What to do =>
If a line of the material contains "next", copy it.

--------------------------------

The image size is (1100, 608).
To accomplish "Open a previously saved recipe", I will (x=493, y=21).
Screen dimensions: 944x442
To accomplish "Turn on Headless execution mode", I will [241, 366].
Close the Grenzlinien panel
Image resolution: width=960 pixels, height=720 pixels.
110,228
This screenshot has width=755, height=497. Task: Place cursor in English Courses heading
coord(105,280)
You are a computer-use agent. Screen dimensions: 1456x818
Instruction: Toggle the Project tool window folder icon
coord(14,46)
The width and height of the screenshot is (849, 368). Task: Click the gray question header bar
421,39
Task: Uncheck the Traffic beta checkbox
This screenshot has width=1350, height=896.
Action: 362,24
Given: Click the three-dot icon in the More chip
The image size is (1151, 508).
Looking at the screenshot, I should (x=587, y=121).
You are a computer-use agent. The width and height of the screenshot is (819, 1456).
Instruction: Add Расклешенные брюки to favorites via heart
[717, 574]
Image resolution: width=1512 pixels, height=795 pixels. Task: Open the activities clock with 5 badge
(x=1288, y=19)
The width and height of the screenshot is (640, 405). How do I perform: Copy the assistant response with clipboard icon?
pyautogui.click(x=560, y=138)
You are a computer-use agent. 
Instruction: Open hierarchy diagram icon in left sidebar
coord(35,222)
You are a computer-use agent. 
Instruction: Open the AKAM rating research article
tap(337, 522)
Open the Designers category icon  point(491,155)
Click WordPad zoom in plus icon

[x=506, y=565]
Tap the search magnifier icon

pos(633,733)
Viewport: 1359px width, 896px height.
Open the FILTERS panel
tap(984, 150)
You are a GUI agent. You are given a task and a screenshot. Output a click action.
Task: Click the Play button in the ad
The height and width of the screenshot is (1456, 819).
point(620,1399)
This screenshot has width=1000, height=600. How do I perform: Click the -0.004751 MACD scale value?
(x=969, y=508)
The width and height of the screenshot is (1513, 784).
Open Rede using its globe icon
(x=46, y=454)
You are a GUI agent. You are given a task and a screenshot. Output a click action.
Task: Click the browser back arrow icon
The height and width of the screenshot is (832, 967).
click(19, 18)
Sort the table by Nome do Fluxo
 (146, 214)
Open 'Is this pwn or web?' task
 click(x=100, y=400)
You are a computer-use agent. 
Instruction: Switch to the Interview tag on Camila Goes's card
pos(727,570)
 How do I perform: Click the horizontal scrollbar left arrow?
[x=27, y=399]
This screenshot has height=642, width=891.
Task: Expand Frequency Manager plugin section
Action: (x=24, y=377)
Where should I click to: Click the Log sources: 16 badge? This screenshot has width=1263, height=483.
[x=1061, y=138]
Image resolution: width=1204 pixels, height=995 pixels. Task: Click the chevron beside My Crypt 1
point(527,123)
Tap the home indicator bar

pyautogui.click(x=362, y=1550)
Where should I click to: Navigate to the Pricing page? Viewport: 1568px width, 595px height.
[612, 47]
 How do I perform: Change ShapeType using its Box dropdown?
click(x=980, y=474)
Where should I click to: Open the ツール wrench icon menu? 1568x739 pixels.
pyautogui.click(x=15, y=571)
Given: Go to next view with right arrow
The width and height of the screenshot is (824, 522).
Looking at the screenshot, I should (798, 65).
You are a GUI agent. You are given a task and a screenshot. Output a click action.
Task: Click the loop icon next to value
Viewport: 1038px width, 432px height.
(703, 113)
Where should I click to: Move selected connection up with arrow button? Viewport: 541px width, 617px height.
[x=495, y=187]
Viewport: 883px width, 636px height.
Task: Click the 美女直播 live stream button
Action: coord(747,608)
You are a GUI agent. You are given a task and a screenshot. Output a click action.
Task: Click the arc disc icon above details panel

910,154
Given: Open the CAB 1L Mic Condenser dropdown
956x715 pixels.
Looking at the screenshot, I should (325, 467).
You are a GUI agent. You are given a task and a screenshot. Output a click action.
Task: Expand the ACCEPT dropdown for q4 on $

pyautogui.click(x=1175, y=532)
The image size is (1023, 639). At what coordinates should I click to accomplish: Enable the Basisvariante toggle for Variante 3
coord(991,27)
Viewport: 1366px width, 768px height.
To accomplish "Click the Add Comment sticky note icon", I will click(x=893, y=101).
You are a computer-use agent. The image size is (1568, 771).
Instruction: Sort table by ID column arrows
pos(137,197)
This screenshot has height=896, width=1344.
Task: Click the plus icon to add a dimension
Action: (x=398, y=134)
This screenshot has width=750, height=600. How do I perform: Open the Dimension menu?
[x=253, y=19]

--------------------------------

Finished task =>
Given: Go to next view with right arrow
Task: Click the loop icon next to value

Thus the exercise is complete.